/Modern-Information-Retrieval

Modern Information Retrieval Project

Primary LanguageJupyter Notebook

Modern Information Retrieval

This repository contains the project code for the course Modern Information Retrieval(MIR-2023) at Sharif University of Technology. The project is about implementing a information retrieval system and other related works on data like clustering, classification, recommendation, ranking using machine learning methods.

The data used in the project are scientific articles extracted from the Semantic Scholar website. The project is implemented using Python and its libraries.

The project is separated into 3 phases:

Phase 1:

Implementing a simple information retrieval system.

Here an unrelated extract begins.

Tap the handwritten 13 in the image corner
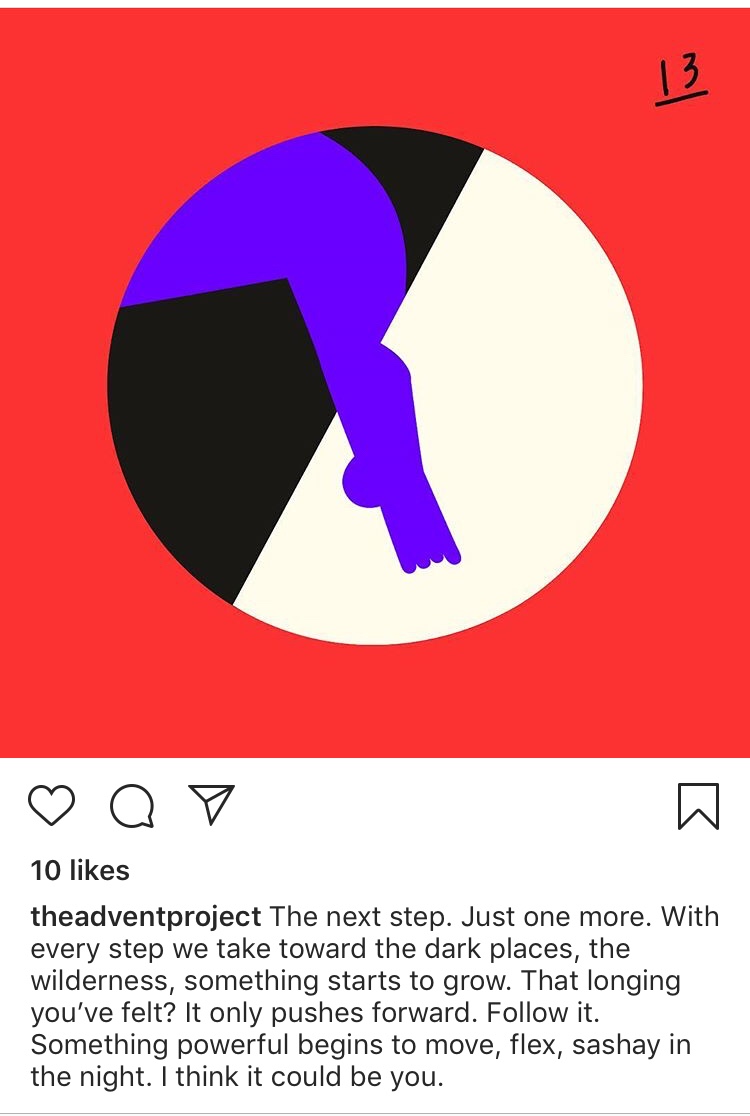click(681, 81)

The purpose of the first phase of the project is to design and implement an information retrieval system for the provided dataset. First the dataset is preprocessed and then it will be indexed using an inverted index, I have implemented both simple inverted index , storing only the document ids and the term frequencies, and also positional inverted index, storing the positions of the terms in the documents.

After indexing the dataset, compressing and storing the index, and impelemnting query correction, it is time to implement the retrieval part. For search part I used 2 scoring functions: TF-IDF and BM25. I also used WAND algorithm for efficient retrieval of the top-k documents. You can See the Evaluation of the implemented system in the Evaluation section which is in the end of the phase1.ipynb notebook.

Phase 2:

Machine Learning methods to improve the retrieval system.

  1. Classification:

In this part, different classifiers are used to classify the documents into different categories. First classifier is Naive Bayes classifier and the second one is a simple Neural Network. The input to model is the embeddings of the documents extracted using fasttext library. The loss function used for training the model is CrossEntropyLoss and the optimizer is Adam. You can see the model architecture here:

|-------------------------------| 
|      Input_features(100)      |
|-------------------------------||-------------------------------| 
|         BachNorm(100)         | 
|-------------------------------||-------------------------------| 
|        Linear(64, gelu)       |
|-------------------------------||-------------------------------|
|        Linear(32, gelu)       |
|-------------------------------||-------------------------------|
|      Linear(num_classes=3)    |
|-------------------------------|

The last classifier is a language model classifier. i used bert-base-uncased which is a transformer model. The model is fine-tuned on the dataset and the output is the probability of the document belonging to each class.

  1. Clustering:

In this section, we will cluster documents using embedding vectors extracted from a language model using two methods, Kmeans and hierarchical clustering. After clustering, we will be able to cluster the result documents of a query and also find similar documents to a given document.

Phase 3:

Crawling and analyzing articles

In this phase of the project, our focus will be on crawling and analyzing articles extracted from the Internet. We will start by examining various web crawling techniques to extract articles and other relevant information from the web.

In the next step, we will apply link analysis algorithms such as PageRank and HITS to determine the importance of these articles based on quotes, references, or other forms of links. We will also learn how to implement a personalized PageRank algorithm that takes user preferences into account to provide more relevant results.